There's a good reason most supposed victims of securities fraud bring claims under federal securities laws, rather than common-law fraud claims in state court: The standard of proof is lower under the federal cause of action. To prove common-law fraud, plaintiffs have to show clear and convincing evidence. By contrast, most federal claims have to meet only a preponderance of evidence standard.
Eric Lewis of Lewis Baach made that calculation in 2010, when he filed a billion-dollar complaint against Goldman Sachs in U.S. district court in Manhattan. Lewis represented Australia's Basis Yield Alpha Fund, an Australian hedge fund that invested $81 million in credit-default swaps linked to Goldman's notorious Timberwolf collateralized debt obligation. (Perhaps you remember?

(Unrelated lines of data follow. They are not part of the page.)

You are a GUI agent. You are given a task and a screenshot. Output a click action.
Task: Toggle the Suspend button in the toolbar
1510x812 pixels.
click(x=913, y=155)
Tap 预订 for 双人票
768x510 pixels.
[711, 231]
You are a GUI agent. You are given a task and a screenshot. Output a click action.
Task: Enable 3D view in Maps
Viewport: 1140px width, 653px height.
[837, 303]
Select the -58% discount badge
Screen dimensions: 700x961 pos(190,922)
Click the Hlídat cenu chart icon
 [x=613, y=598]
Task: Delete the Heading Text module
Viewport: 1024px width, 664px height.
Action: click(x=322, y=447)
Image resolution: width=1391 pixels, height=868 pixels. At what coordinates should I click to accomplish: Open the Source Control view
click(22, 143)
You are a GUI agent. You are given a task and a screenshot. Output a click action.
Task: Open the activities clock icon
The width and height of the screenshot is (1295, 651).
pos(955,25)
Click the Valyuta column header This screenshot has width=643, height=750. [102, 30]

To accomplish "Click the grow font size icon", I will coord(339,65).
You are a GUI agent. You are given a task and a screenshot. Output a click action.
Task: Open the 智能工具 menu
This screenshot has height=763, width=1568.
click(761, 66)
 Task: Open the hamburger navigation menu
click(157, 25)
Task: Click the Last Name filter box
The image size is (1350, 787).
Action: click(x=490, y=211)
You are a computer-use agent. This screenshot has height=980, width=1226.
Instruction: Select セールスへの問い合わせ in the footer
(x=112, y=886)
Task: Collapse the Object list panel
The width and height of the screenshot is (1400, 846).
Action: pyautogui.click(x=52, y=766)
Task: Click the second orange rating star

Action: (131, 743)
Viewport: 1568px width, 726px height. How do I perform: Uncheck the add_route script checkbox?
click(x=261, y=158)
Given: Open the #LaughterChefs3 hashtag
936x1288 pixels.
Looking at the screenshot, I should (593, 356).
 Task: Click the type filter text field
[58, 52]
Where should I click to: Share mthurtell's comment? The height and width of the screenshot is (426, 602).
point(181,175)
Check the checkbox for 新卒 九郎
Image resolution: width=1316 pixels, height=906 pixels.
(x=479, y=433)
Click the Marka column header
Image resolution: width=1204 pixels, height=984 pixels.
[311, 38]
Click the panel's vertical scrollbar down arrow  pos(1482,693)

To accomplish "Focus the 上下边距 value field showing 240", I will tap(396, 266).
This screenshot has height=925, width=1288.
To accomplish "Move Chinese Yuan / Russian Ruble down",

That's the CDO one Goldman insider described as "a sack of shit.") BYAF claimed that the money it lost in the Timberwolf deal led to its demise.
But the fund didn't get too far in federal court, thanks to Morrison v. National Australia Bank. (Bet you saw that one coming.) As I reported in July, U.S. District Judge Barbara Jones of Manhattan dismissed HYBF's case, concluding that because the CDO wasn't listed on a U.S. exchange and the swap agreements between Goldman and BYAF were executed overseas, U.S. courts didn't have jurisdiction to hear BYBF's claims under Morrison. Jones dismissed without prejudice, though, so BYAF counsel Lewis could have filed an amended complaint in Manhattan federal court.
Instead, he chose to bring a new suit against Goldman Sachs in New York state Supreme Court in Manhattan. The 58-page complaint tells basically the same story as BYAF's federal court complaint. But this time around the fund is seeking damages for fraud, breach of contract, negligent misrepresentation, and several other state- or common-law causes of action.
"In this case, the evidence of fraud is so egregious that the difference in the standard of proof didn't seem like it would be an issue," Lewis told me. He was tempted to file an amended complaint in federal court, he said, because he believes courts need to do a better job of establishing the contours of foreign transactions under Morrison, but "the pragmatist in me said let's get this done in state court," he said. "I did not relish the proposition of spending another six months litigating [in federal court] about where to litigate."
Basis Yield isn't the first foreign plaintiff to turn to state courts after its federal-court claims were felled by Morrison. Some racketeering cases have been refiled in state court, and, as Lewis noted, another plaintiff with securities-fraud claims against Goldman, Heungkuk Life Insurance, brought a state-court action after its federal case was dismissed. (Heungkuk and Goldman, according to the state-court docket, are in talks to resolve the case.) But BYAF, with its billion-dollar claim and its "sack of shit" evidence, may be the highest-profile plaintiff to test the state-court alternative to Morrison-barred federal cases.
Lewis is hoping his filing, like Heungkuk's, persuades Goldman to negotiate. "If I were Goldman Sachs, I'd be concerned about facing a New York jury and trying to justify 'one shitty deal,'" he said. Goldman Sachs told Reuters BYAF was a sophisticated investor that understood the CDO's risks and that it did nothing wrong. Jonathan Schiller of Boies, Schiller & Flexner, who successfully represented Goldman in BYAF's federal-court case, declined to comment.